Provided passage
While injection drug use and a history of transfusions have been among the most frequently cited risk factors, 1.4% of HCV cases reported in a recent CDC study were health care workers. Although that percentage does not place health care workers as a group at higher risk for acquiring HCV than the general population, one needlestick with HCV-positive blood changes the odds considerably. Indeed, given its greater prevalence — and a much higher likelihood of infection after a needlestick than HIV (.3% range vs. 1.8%) — some have argued that HCV is now the greatest occupational threat to health care workers. (See HIC, October 1998, pp. 150-151.)

While the primary goal in revising the CDC post-exposure guidelines was to update the HIV recommendations (see related story, p. 115), the increasing discussions about HCV are not going unheard at the CDC, another agency official told HIC at the conference.

"As things have come out — some of the studies that you are mentioning, and there has been more work on early [HCV] treatment — those issues are certainly being discussed," said Elise Beltrami, MD, medical epidemiologist in the CDC hospital infections program, who added that the new PEP guidelines will be issued by year’s end. "We don’t want to be too far behind the times in addressing them, but when you are putting together a consensus document for the Public Health Service, there are a lot of people involved. Not just CDC, but FDA and other federal agencies."

Indeed the post-exposure question is complex, and one can view it differently depending on whether the perspective is public health policy or the best advice to an individual patient, Wong said. First, with the latest estimates showing a 1.8% risk of transmission per needlestick, roughly 98% of workers exposed to HCV-positive blood will not seroconvert for the virus. Of those 2% who are infected, some 15% will resolve the illness, but 85% will develop chronic hepatitis. Of those, about one-fourth will progress to cirrhosis and/or death.

"Part of the issue is dealing with the uncertainty," he said. "Clearly, not everyone develops complications. Clearly, not everyone responds to treatment. How do you weigh that? How do doctors and patients weigh that? In my mind, you have to look at the advantages of treating early vs. potentially delaying treatment until the disease has progressed."

Instructions
1. In the hepatitis C passage, list every percentage figure in the paragraph that begins "Indeed the post-exposure question is complex," in the order they appear.
2. Continue the passage on hepatitis C risk to health care workers, picking up after its final sentence.

Source data
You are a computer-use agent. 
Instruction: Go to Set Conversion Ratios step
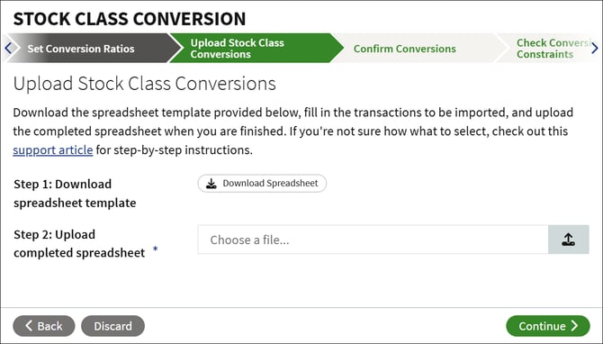tap(81, 49)
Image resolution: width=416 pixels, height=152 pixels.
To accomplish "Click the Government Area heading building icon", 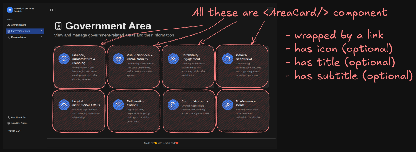I will coord(58,26).
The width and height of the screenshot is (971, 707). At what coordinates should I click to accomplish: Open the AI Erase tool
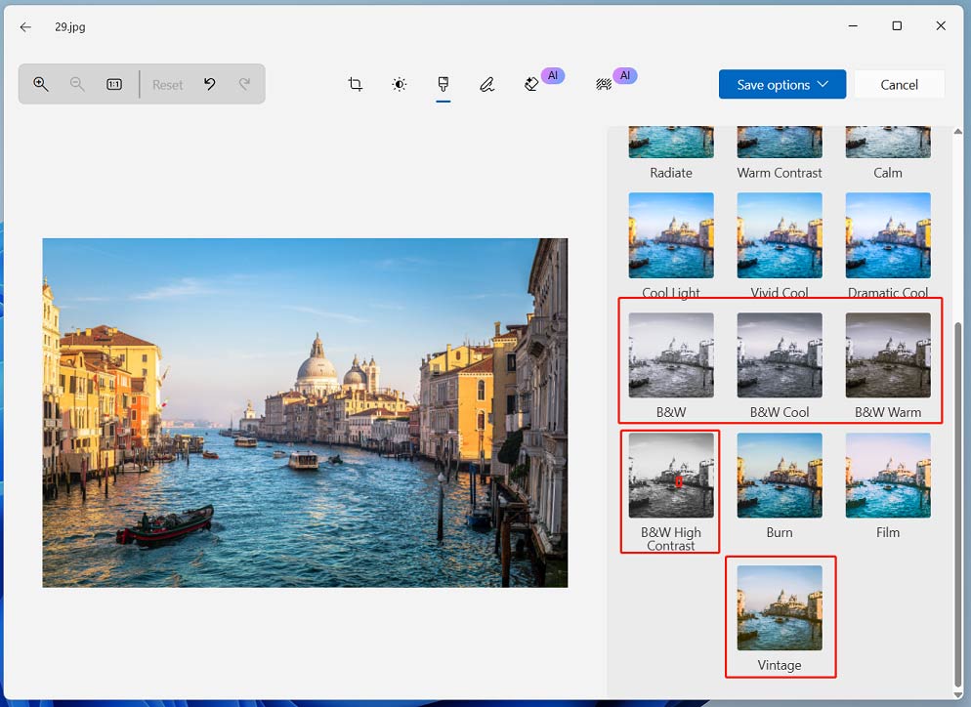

Answer list
1. 1.8%, 98%, 2%, 15%, 85%

2.
Likewise, the aforementioned HCV combination therapy involves several injections a week, and side effects commonly include fatigue and malaise, and, rarely, depression and even suicide.1 On the other hand, there is the strong possibility, as Ball argues, that PEP for HCV likely would prevent seroconversions.

"I showed some data that suggests treatment of acute seroconversion leads to a higher viral eradication rate," Wong told HIC after his conference presentation. "Logical inference would make me think that the same treatment given post-exposure sooner might lead to even higher [HCV eradication]. We just don’t have data to confirm that. On a policy level, I don’t think yet there are sufficient data to make a clear recommendation. On the other hand, as a practicing physician, on a patient-to-physician basis, I would most likely encourage seroconversion [early] treatment. I would also weigh with the [exposed] health care worker the pros and cons of post-exposure prophylaxis."

References

1. Liang JT, Rhermann, Seeff, et al. NIH conference: Pathogenesis, natural history, treatment, and prevention of hepatitis C. Ann Intern Med 2000; 132:296-305.

2. Alter MJ, Kruszon-Moran D, Nainan OV, et al. The prevalence of hepatitis C virus infection in the United States, 1988 through 1994. N Eng J Med 1999; 341:556-562.